Дядя Марк получил именной маузер от Реввоенсовета с надписью: "Товарищу Миронову за беззаветную отвагу в борьбе с врагами мировой революции". Самыми радостными днями в году, ожидаемыми мной с нетерпением, были праздники 1 мая и 7 ноября. В эти дни дядя Марк брал меня с собой на Красную площадь смотреть военные парады, и каждый раз эти зрелища приводили меня в неописуемый восторг. Я наблюдал, как мощь Красной Армии с каждым годом росла.

Помню, как на одном из парадов маршал Ворошилов сказал в своей речи, что Красная Армия теперь стала самой механизированной в мире и на одного бойца у нас приходится в два раза больше лошадиных сил, чем в Армиях Франции, Англии и Германии. (Товарищ Ворошилов, видимо, имел тогда в виду "лошадиные силы" в буквальном смысле, т. е. конский состав, а не мощность моторов.)

Когда на Красную площадь со штыками наперевес выходила Пролетарская дивизия, у меня буквально захватывало дух от этого марша и от гордости за нашу непобедимую армию. Однажды я увидел, как в маршировавшем ряду вдруг упал красноармеец, но дивизия продолжала идти как ни в чем не бывало. Я спросил дядю Марка: куда же он делся?

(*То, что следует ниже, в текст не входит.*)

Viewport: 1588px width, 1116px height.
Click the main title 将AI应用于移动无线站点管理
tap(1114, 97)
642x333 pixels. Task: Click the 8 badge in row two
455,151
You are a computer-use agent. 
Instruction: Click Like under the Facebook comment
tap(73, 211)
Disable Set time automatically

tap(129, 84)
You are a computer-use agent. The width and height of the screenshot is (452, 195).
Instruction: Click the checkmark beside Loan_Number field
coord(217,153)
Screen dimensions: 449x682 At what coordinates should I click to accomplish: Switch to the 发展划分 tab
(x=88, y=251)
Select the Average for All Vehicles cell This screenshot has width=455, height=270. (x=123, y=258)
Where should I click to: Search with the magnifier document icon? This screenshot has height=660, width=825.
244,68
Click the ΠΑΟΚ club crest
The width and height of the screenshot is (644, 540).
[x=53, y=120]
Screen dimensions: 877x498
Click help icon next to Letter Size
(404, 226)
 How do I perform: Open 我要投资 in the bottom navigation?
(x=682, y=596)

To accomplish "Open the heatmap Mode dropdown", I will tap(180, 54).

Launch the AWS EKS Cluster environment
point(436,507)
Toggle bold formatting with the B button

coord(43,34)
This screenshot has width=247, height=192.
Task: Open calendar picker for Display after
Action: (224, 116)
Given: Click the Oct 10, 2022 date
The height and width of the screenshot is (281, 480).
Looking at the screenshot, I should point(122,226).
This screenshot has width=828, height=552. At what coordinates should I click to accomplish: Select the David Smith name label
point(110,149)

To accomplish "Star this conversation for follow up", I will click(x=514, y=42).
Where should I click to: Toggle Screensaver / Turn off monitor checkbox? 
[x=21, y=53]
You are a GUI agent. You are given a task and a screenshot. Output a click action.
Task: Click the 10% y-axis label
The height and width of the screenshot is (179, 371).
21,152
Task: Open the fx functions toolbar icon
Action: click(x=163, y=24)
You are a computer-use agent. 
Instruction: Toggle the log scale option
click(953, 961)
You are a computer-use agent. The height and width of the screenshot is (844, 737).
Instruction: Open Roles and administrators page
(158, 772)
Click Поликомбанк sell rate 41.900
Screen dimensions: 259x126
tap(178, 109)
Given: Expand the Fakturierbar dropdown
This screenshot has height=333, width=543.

Но тут показались пушки, и я позабыл про упавшего красноармейца...

Мне также очень нравилось, как проносились по площади конники с шашками наголо, в развевающихся бурках, каждый эскадрон на одинаковых конях, как проезжали пулеметные тачанки - "наша гордость и краса".

За конницей на Красную площадь выезжали танки - зеленые чудовища с бородавками заклепок. Они ползли неудержимой лавиной, и мне казалось, что в мире нет силы, способной их остановить. И обычно в этот момент в небе появлялись самолеты. Рев их моторов сливался с грохотом танковых гусениц, перекрывал и музыку, и возгласы ликования, несшиеся с трибун. Сперва проносились "сталинские соколы" - самолеты-истребители, затем из-за шпилей Исторического музея медленно выплывали многомоторные бомбовозы.